David Rain, the chair of the geography department, said geography faculty launched the Bachelor of Science degree in environmental and sustainability science in fall 2021, which he said 34 students are currently pursuing.

Rain said faculty in the geography department launched the degree after noticing that some of their students were hesitant to engage with STEM content within the discipline while other students were interested in the intersection between STEM fields like biology and geography.

Rain said students are increasingly drawn to pursuing Bachelor of Science degrees because possessing STEM-related skills, like data analysis, increases their job prospects after college.

Nearly 3.5 million new STEM jobs will need to be filled by 2025, according to the Society for Human Resource Management.

“We also get students who have taken lots of biology and physics, and they’re not afraid of science and they’re not afraid of formulas,” he said. “And we wanted to have something more for them, especially if they come in with AP credits. So we knew there was kind of a market need for the Bachelor of Science degree.”

Rain said geography students’ interest in understanding the science behind climate change also influenced the department to create the degree in environmental and sustainability science.

“To do climate change, you really need to understand the science of it,” he said. “We get students who take our courses because they want to understand it. It’s complicated, it’s very complicated. But it’s important for our students to know that stuff in order to be leaders in the future, which is what we want.”

Eric Lawrence, the chair of the political science department, said he chaired the committee that created the department’s Bachelor of Science degree in political science in 2016. The number of students pursuing a Bachelor of Science degree in political science increased from one to 17 between 2016 and 2022, according to institutional research data.

He said political science students who were also majoring in a STEM subject expressed interest in having more overlap between their two majors leading up to the creation of the Bachelor of Science degree in political science.

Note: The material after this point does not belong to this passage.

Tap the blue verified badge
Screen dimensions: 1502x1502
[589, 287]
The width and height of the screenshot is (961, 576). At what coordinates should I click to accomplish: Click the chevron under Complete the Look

Students pursuing the degree are required to take Single-Variable Calculus II, an intro-level statistics course of their choice and four additional courses in statistics, mathematics and computer science, according to the department’s website.

“I’ve had a number of students who were double majoring in computer science or double majoring in stats, and they would say there was so little overlap,” he said. “That was really a challenge.”

Students pursuing a Bachelor of Science degree and a Bachelor of Arts degree at the same time must complete 150 credit hours, according to the University bulletin.

Ryan Engstrom, the director of the data science program, said he and other faculty members decided to launch the Bachelor of Science degree in data science in fall 2020 after noticing a greater need for professionals to understand data in a variety of fields, like geography and journalism.

The number of students pursuing a Bachelor of Science degree in data science increased from three to 18 students from 2021 to 2022, according to institutional research data. The program also offers a minor in data science and a Master of Science in data science.

“We’ve been incredibly happy with the number of majors we’ve gotten,” he said. “We’re at a place where we have plenty of majors in it to say that. I’m trying to get people to teach for us, so that’s kind of been my job is to try to handle all these students that are interested in the major.”

Artem Gulish, a senior policy strategist and research faculty at Georgetown University’s Center on Education and the Workforce, said the increase in Bachelor of Science degrees is less distinct nationally because each higher education institution can classify degree programs as Bachelor of Arts and Bachelor of Science through different parameters. He said the number of STEM majors among undergraduates across the country is on the rise in fields like computer science as advancing technology has led to an increased demand for STEM graduates in the workforce.

“In general, the distinction of Bachelor of Arts versus Bachelor of Science is generally just up to the college,” he said.

Lindsay Larson contributed reporting.